It didn’t take long.
Officials at the Pennsylvania Health Department have filed a suit against the Montgomery County Register of Wills, D. Bruce Hanes, to force him to stop issuing marriage licenses to same-sex couples in defiance of Commonwealth law.
Pennsylvania law defines marriage as a civil contract between a man and a woman. Same-sex marriages, even if entered into legally elsewhere, are void in Pennsylvania.
Earlier in July, the U.S. Supreme Court struck down part of the Federal Defense of Marriage Act that barred the federal government from recognizing same-sex marriages legalized by states. If recognized by a state, it is now recognized by the federal government.
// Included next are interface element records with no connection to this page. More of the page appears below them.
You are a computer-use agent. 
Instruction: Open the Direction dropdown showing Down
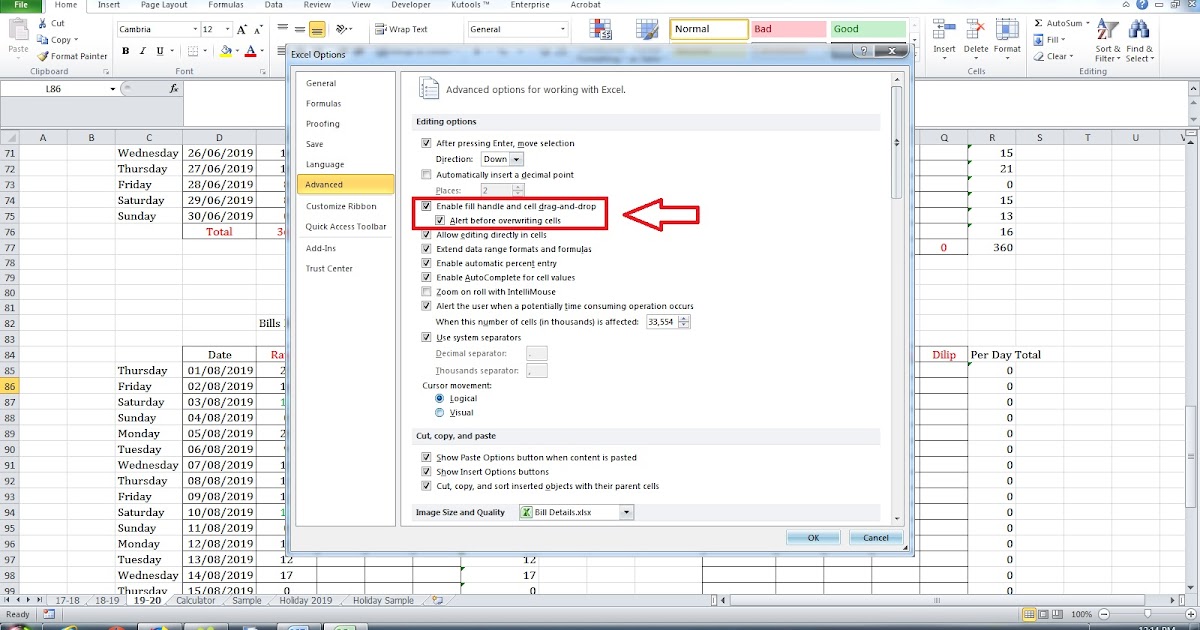point(514,158)
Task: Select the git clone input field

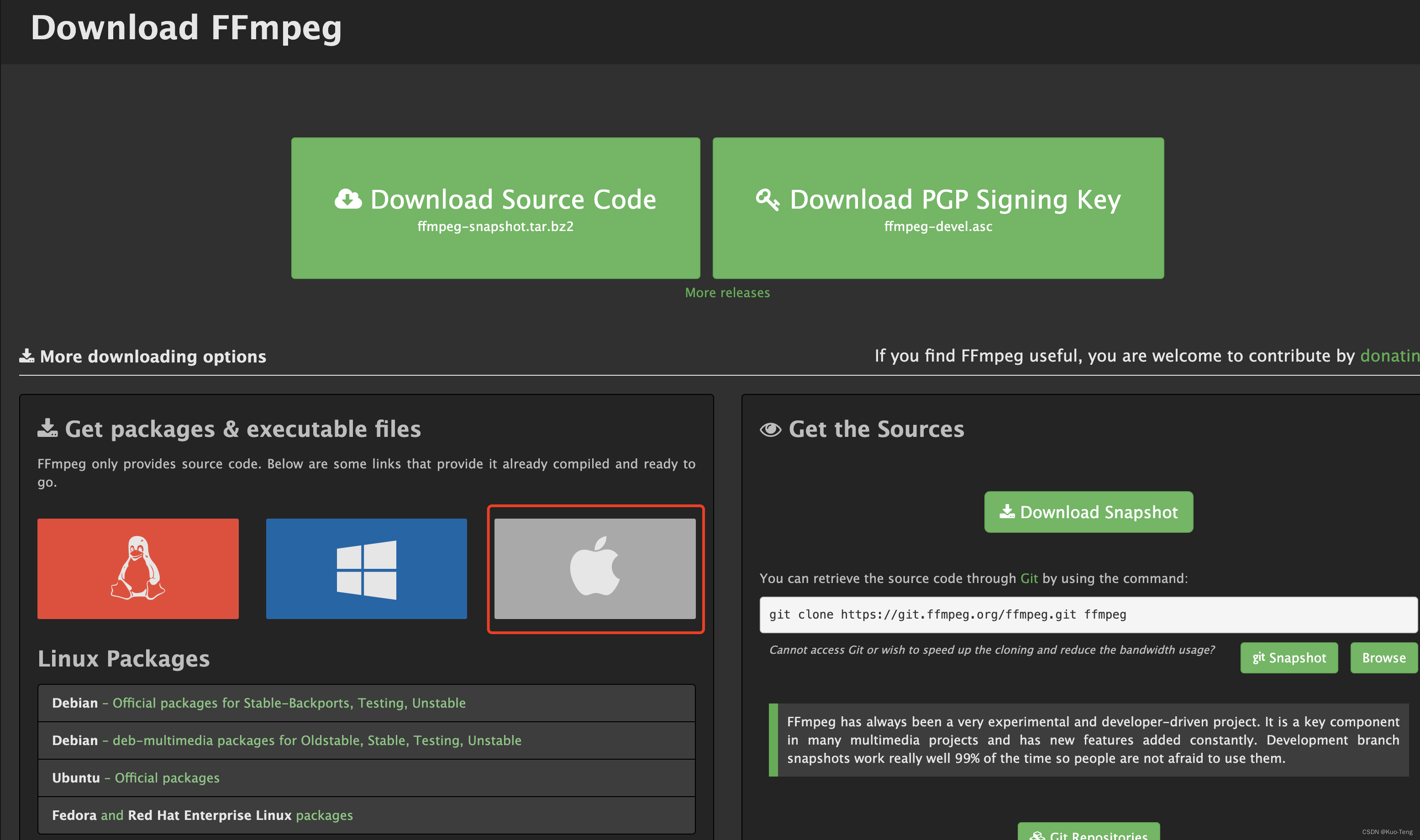Action: tap(1085, 614)
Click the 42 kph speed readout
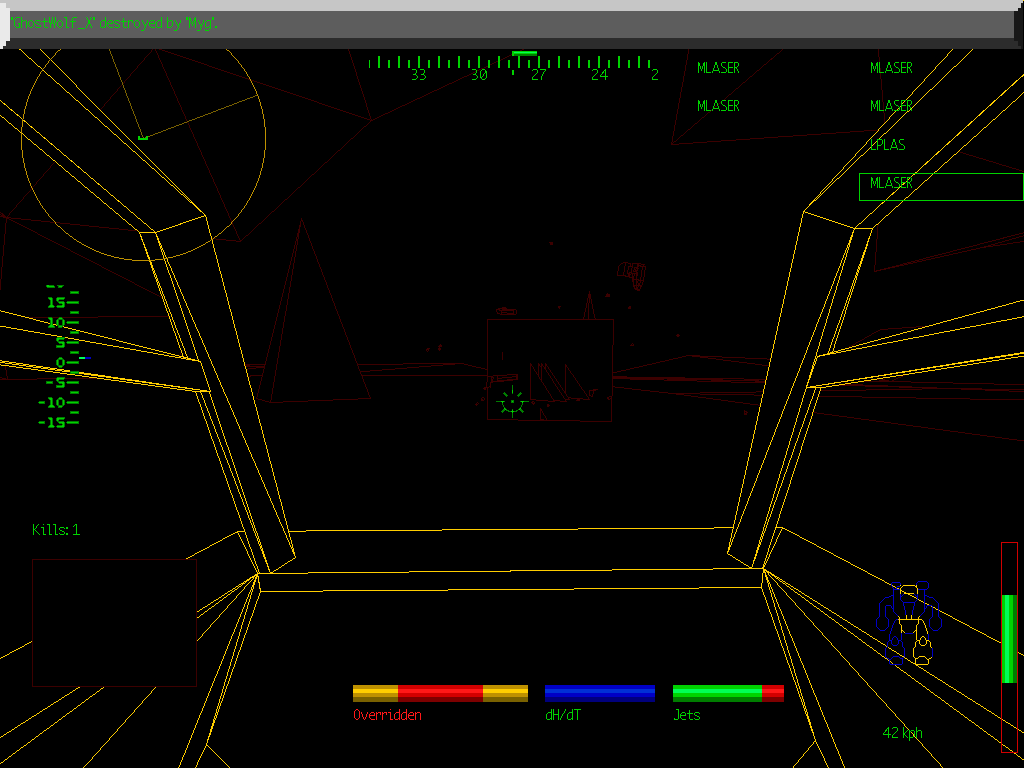This screenshot has width=1024, height=768. (x=902, y=733)
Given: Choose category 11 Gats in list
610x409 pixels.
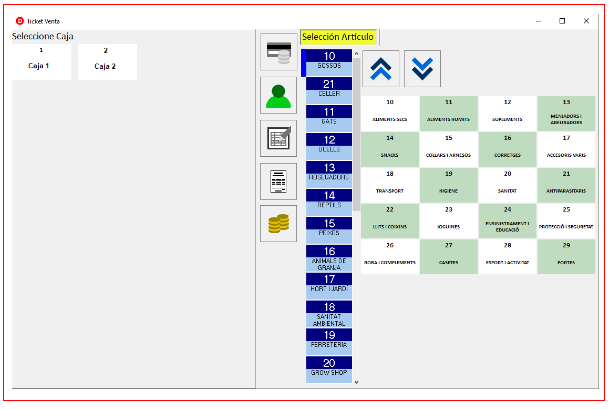Looking at the screenshot, I should pyautogui.click(x=329, y=116).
Perhaps emboldened by that, along with Pennsylvania Attorney General Kathleen Kanes’ refusal to defend the state in a federal lawsuit regarding same-sex marriage, Hanes has issued more than 35 same-sex marriage licenses over the past week or so. A few of the couples have since wed in the state.
Hanes’ way of challenging Pennsylvania’s law is to flout it. In doing so, he is issuing an official county document to people who, under Pennsylvania law, are not permitted to marry. And apparently he’s doing so with the consent of Montgomery County Solicitor Ray McGarry, who thinks the Commonwealth’s suit has serious flaws.
According to a recent story published in the Reading Eagle, polls show a majority of state residents favor gay marriage in Pennsylvania. But bills to legalize it have gone nowhere in recent years in the legislature. If the polls can be believed, then the battle should be in Harrisburg and the question should be, “Why hasn’t the legislature moved on the issue?” Pennsylvania is the only northeastern state without same-sex marriages or civil unions.
Maybe the polls are true; maybe not. For now we in the “key to the Keystone State” have to focus on how much taxpayer money will be spent defending the actions of the Montgomery County Register of Wills. We have the right to ask: If the Register of Wills in most counties in the Commonwealth feels the same way as Hanes, and most county solicitors feels the same way as McGarry, wouldn’t it be better if they all formed a coalition to change the law instead of resting the burden on Montgomery County taxpayers only? And because it’s the state versus a county official, Montgomery County taxpayers get to contribute tax dollars to both sides of the argument.
Sidestepping good old-fashioned legislative work to reach an agreement for the good of your constituents just for the sake of political grandstanding may be good for some, but it is a pain for those who foot the bill. Politicians should never forget that taxpayers vote and they’ve had enough.
State and county budgets continue to shrink when it comes to fixing roads, funding schools or service groups, and many other badly needed items. But there always seems to be enough to pay attorneys to fight court battles that could have been fought on the floors of the state capital or in voting booths throughout the Commonwealth.
As written here last week, don’t break the law; obey it or work to change it. Officials, on both sides of the issue, must stop exposing Pennsylvania taxpayers to more lawsuits that they can’t afford and maybe really don’t want.